◆ **Problem requirements**
Once the line containing "Open the 新冠疫情流调 internal page dropdown" is found in the entries below, restate it and each following line word for word, stopping after the line containing "Select the photo of the man in suit and tie".

Content starts

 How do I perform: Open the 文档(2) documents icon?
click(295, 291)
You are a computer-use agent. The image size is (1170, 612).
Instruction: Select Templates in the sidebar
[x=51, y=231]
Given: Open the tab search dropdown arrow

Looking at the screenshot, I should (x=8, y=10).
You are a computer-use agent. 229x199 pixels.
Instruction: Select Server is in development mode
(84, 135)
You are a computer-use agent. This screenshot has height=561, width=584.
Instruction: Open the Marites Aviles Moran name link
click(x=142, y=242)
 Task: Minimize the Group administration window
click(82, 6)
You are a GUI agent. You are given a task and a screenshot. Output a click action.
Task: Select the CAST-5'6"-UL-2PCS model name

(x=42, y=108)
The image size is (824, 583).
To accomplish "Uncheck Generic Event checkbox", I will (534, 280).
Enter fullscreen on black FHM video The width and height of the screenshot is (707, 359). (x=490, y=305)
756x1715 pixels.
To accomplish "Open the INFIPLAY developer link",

Content ends
Content starts

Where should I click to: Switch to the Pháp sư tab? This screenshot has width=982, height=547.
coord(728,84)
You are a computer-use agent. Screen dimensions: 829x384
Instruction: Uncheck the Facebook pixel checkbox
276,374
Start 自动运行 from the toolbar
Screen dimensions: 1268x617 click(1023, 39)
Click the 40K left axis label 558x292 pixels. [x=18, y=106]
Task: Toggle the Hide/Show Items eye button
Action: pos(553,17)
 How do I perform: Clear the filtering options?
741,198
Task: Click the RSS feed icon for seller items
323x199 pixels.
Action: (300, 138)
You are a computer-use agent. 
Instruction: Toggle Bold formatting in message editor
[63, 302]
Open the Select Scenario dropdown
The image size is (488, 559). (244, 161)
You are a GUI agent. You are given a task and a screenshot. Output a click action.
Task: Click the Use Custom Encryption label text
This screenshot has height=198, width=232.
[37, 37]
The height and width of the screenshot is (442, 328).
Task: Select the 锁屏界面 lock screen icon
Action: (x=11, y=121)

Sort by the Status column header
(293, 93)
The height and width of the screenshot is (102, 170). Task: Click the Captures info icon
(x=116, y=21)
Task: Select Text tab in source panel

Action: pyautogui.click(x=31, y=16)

Content ends
Content starts

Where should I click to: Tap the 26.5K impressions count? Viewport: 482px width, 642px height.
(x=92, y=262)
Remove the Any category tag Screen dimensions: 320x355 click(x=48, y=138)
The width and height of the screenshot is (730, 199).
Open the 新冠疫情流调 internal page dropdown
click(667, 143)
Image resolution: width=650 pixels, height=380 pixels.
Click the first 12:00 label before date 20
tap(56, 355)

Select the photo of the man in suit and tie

Content ends

◆ **Response to the exercise**
Open the 新冠疫情流调 internal page dropdown
click(667, 143)
Image resolution: width=650 pixels, height=380 pixels.
Click the first 12:00 label before date 20
tap(56, 355)

Select the photo of the man in suit and tie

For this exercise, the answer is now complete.